石川・館山から、杉浦ら次世代へ――ヤクルト連覇への課題は“先発”の再構築
14年振りの日本一を逃したヤクルト。リリーフ陣は互角以上だったが、先発の差が勝敗をわけたと指摘する野球評論家が多い。
2015/11/03
三振を取れる“本格派”。来季は石山と杉浦の成長がカギ
ヤクルトの先発ローテーションの中心として期待がかかるのは、石山泰稚(来季4年目)と杉浦稔大(来季3年目)の両右腕。2人ともスラッとした体系から、150キロ近い伸びのあるストレートに加え、スライダーや縦に落ちる変化球(フォーク、スプリット)で空振りが取れる、まさに“本格派”としての能力が備わっている逸材だ。
石山と杉浦の今季の成績を振り返ってみると、石山は21試合に登板して5勝5敗、防御率3.64。今季は主に先発として21試合に登板。規定投球回数に達することはできなかったが、自己最多の5勝を挙げた。
杉浦は開幕からローテーションに入るも、右肩の張りで4月20日に出場選手登録を抹消。シーズン終盤の9月にようやく復帰し、7試合に登板して1勝3敗、防御率2.92の成績に終わったが、マジック「1」を点灯させた9月28日の試合では、5回2/3を投げて今季初勝利。優勝へ向けての大事な試合でしっかり役割を果たした。
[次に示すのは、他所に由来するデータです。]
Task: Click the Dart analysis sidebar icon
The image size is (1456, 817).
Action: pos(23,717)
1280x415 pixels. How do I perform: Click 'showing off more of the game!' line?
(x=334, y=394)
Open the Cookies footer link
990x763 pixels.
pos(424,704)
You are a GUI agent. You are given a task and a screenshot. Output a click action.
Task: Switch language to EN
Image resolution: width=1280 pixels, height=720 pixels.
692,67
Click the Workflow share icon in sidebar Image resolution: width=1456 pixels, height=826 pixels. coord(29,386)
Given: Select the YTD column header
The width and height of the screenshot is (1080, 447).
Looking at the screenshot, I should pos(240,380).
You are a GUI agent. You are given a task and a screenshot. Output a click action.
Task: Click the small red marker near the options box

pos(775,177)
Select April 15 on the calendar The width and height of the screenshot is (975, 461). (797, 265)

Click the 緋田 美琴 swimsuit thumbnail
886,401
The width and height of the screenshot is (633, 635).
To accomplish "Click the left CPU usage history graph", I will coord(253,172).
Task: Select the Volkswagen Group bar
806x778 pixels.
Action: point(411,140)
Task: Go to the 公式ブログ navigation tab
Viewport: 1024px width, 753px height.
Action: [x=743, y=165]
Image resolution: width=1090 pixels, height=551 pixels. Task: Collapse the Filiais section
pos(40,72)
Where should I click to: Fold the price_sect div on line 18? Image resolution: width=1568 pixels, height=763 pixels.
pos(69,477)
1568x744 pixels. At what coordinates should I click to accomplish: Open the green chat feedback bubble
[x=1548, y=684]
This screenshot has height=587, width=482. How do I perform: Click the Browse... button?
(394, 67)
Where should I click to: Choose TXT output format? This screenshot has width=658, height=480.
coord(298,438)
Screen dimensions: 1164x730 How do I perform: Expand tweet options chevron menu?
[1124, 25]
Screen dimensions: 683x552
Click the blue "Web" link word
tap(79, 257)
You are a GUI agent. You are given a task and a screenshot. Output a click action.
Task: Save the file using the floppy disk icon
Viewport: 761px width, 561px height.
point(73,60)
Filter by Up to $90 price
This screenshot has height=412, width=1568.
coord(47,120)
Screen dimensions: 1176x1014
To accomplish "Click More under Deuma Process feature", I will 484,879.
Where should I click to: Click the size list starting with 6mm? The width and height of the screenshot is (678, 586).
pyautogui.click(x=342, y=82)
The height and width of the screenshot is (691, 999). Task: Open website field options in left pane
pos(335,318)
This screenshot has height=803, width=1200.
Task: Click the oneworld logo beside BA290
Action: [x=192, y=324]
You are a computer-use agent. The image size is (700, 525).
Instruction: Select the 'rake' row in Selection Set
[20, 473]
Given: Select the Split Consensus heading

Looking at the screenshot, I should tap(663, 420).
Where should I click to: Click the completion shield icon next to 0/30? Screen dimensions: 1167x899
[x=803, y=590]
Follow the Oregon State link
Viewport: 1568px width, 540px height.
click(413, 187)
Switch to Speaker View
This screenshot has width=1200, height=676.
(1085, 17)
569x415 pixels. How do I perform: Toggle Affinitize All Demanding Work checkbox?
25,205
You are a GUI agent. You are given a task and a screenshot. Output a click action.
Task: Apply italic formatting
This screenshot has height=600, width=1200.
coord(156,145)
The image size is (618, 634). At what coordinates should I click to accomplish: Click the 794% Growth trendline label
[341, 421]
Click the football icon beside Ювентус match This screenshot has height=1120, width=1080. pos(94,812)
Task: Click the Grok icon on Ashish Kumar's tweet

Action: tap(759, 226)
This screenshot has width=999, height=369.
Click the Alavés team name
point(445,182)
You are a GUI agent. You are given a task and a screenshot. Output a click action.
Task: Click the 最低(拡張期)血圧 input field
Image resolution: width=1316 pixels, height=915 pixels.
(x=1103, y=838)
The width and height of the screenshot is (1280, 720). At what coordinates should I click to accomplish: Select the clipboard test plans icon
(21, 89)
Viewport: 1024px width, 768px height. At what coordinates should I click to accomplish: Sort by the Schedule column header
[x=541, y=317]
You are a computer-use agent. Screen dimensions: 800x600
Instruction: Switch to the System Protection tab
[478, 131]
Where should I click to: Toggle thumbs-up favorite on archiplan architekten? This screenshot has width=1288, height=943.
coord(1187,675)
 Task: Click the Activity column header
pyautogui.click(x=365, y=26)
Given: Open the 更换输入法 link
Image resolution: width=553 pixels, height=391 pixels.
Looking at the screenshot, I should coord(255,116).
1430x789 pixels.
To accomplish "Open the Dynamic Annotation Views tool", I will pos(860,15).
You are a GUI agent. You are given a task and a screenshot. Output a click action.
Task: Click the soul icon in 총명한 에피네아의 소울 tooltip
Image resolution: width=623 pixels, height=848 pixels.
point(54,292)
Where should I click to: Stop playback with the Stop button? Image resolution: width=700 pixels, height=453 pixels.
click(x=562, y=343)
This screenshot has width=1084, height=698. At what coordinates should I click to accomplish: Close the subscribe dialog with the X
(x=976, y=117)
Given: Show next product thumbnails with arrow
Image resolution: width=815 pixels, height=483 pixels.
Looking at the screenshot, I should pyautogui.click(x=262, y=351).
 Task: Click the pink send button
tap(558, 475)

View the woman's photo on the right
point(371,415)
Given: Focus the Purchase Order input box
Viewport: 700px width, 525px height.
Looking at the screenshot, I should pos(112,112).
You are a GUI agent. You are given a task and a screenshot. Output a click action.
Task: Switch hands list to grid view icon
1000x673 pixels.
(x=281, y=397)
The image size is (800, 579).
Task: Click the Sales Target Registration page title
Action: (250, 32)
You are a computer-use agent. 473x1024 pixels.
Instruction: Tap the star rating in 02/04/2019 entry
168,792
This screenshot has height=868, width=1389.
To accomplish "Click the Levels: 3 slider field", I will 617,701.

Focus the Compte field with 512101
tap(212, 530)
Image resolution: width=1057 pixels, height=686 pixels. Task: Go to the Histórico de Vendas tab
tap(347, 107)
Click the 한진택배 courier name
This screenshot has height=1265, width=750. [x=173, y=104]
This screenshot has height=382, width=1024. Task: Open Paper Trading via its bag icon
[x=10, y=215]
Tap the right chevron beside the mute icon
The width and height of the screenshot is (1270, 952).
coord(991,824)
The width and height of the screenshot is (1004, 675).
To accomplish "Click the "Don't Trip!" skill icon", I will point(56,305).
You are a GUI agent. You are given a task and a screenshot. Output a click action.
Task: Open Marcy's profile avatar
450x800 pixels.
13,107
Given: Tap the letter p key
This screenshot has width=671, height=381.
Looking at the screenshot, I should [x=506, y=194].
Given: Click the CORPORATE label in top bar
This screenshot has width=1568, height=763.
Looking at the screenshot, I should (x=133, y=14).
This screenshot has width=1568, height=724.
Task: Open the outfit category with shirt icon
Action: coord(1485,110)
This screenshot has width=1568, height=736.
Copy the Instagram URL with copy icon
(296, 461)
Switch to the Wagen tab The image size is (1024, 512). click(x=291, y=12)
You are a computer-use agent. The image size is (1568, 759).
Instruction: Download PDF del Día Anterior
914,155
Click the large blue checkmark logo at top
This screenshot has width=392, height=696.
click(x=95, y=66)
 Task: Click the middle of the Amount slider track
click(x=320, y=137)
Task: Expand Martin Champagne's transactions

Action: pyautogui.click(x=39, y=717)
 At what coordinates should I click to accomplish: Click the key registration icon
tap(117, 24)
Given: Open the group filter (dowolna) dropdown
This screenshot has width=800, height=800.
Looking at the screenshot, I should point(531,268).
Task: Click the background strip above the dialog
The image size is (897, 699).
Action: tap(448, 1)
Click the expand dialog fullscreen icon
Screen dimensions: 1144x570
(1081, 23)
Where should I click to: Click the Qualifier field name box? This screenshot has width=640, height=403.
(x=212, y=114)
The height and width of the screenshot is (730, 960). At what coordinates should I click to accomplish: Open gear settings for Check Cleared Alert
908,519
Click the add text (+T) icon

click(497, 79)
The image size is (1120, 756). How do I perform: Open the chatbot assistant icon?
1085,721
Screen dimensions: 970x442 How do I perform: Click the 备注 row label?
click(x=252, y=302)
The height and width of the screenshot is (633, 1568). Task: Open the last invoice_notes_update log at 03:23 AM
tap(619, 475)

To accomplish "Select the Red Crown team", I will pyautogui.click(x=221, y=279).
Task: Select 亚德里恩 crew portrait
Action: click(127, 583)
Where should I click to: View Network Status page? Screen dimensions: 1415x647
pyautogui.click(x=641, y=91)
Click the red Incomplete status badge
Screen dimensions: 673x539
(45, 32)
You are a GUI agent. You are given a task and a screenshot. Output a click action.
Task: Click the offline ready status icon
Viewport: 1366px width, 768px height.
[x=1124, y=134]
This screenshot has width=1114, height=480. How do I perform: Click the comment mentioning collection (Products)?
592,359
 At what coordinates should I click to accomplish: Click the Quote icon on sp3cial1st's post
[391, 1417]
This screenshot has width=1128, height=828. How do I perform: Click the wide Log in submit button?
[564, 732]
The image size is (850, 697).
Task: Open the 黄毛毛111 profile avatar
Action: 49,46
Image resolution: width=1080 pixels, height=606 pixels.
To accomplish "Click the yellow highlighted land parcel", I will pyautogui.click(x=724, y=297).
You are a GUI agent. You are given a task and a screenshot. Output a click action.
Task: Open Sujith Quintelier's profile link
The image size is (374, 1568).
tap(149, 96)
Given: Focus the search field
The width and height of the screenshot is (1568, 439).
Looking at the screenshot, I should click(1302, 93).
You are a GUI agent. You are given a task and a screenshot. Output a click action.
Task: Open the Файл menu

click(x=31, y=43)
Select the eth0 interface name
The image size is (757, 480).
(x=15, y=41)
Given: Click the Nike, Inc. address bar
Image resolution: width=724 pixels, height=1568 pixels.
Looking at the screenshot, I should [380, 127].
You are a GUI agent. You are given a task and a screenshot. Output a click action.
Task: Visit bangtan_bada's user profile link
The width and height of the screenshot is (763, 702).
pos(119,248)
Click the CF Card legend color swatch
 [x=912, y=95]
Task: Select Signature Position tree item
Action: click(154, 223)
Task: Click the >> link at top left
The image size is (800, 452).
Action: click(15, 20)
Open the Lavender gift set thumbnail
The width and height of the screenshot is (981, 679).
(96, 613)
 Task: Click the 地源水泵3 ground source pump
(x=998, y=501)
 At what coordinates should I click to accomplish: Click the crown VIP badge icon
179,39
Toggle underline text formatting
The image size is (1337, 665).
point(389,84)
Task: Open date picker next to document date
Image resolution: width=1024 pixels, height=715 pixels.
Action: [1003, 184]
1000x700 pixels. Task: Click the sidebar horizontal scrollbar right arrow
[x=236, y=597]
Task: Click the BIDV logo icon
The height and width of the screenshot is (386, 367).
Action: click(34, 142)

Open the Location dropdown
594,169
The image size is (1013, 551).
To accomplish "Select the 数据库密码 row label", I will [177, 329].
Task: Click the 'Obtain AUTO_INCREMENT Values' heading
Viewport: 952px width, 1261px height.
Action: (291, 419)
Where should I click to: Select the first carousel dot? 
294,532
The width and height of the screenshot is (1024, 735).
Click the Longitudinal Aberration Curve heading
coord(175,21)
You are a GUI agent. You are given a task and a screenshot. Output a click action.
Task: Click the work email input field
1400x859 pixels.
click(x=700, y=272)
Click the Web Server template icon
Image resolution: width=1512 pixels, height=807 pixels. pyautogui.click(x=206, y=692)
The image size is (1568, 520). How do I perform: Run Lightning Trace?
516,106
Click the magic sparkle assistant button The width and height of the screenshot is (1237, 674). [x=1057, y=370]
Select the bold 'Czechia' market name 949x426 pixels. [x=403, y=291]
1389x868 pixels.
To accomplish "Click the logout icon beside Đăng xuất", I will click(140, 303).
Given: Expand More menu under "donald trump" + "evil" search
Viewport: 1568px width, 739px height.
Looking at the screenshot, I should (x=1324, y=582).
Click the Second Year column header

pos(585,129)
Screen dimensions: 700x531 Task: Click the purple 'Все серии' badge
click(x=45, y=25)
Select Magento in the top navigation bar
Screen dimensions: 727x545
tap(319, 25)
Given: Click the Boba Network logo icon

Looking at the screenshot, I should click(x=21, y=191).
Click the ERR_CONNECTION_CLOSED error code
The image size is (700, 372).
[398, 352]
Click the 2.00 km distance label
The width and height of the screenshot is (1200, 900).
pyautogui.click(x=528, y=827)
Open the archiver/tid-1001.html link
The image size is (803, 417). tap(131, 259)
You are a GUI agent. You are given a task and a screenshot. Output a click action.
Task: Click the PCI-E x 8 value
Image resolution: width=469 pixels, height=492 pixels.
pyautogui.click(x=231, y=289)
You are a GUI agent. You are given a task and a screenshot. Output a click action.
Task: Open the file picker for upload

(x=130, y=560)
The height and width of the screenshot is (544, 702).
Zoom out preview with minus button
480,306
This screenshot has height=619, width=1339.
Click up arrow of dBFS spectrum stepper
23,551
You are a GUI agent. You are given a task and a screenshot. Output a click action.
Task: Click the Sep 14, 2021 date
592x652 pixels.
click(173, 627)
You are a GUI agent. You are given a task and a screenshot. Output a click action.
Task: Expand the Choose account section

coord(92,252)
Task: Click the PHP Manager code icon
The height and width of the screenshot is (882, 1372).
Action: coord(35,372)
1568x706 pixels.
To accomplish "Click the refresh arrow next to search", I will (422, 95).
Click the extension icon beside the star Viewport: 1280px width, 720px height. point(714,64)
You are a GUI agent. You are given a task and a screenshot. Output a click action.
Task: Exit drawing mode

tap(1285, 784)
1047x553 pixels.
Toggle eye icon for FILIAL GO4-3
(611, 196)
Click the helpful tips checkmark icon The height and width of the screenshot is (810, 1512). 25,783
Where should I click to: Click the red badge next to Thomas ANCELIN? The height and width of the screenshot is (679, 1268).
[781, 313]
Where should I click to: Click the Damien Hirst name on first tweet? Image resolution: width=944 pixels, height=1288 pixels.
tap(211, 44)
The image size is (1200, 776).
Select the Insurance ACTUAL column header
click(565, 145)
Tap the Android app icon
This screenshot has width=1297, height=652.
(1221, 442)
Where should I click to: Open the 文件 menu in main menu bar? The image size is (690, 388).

石山と杉浦の2年間(14、15年)の奪三振率を見てみると、今季リーグ7位の奪三振率だった小川の6.86(168イニングで128奪三振)に匹敵する数字を挙げていることがわかる。
◆石山の2年間の奪三振数と奪三振率
2014年 35試合 109イニング1/3 79奪三振 奪三振率6.50
2015年 21試合 111イニング1/3 78奪三振 奪三振率6.31
◆杉浦の2年間の奪三振数と奪三振率
2014年 4試合 23イニング 28奪三振 奪三振率10.96
2015年 7試合 37イニング 25奪三振 奪三振率6.08
石山は2年間、先発とリリーフの両方を経験した。奪三振率も6点台と安定しており、日本シリーズではリリーフに回り3試合に登板。3回2/3を投げて防御率2.45、5奪三振の成績を収め、走者を背負った場面で三振を奪える力を持っている。
ルーキーイヤーの2014年に右肘靭帯断裂で出遅れた杉浦は、9月の復帰後4試合で見せた奪三振率10.96が特に際立つ。2年間は怪我で離脱することが多かったが、シーズンを通した活躍を見せられれば、一気にチームの“エース級”になれる存在だけに、首脳陣の期待は大きい。事実、日本シリーズ第3戦の先発にも抜擢され、大舞台を経験できた。
来季、守護神・バーネットがポスティングシステムによるメジャー移籍を表明し、絶対的守護神が抜ける可能性が高い。他のリリーフ陣も今季の勤続疲労が心配される。
石山と杉浦。日本シリーズという最高峰の舞台を経験した2人が、来季どのような成長を見せるか。また今年のドラフトでは明大の高山俊は指名できなかったが、東洋大の好投手・原樹理の指名に成功し、即戦力としての期待がかかっている。
若い先発投手の台頭による、レベルの高い先発陣の競争は、来季ヤクルト連覇のポイントの一つになるはずだ。